**BRIEF**:
Please copy the records exactly as they appear, with all pictures left out.

Recorded data:
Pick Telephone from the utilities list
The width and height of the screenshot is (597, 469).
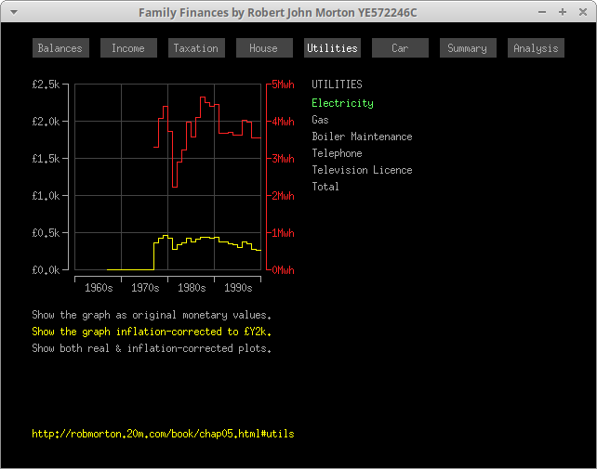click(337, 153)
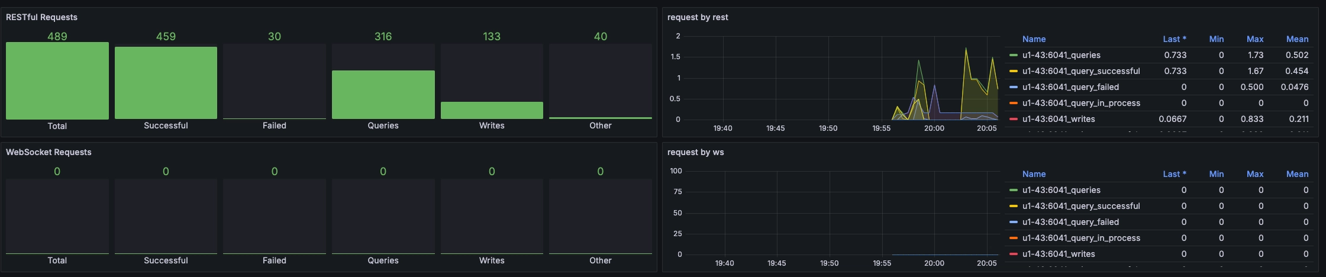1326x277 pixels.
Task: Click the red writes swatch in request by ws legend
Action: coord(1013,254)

**OUTPUT FOR THIS EXERCISE**:
Pick Telephone from the utilities list
The width and height of the screenshot is (597, 469).
click(337, 153)
1326x277 pixels.
Task: Click the red writes swatch in request by ws legend
Action: coord(1013,254)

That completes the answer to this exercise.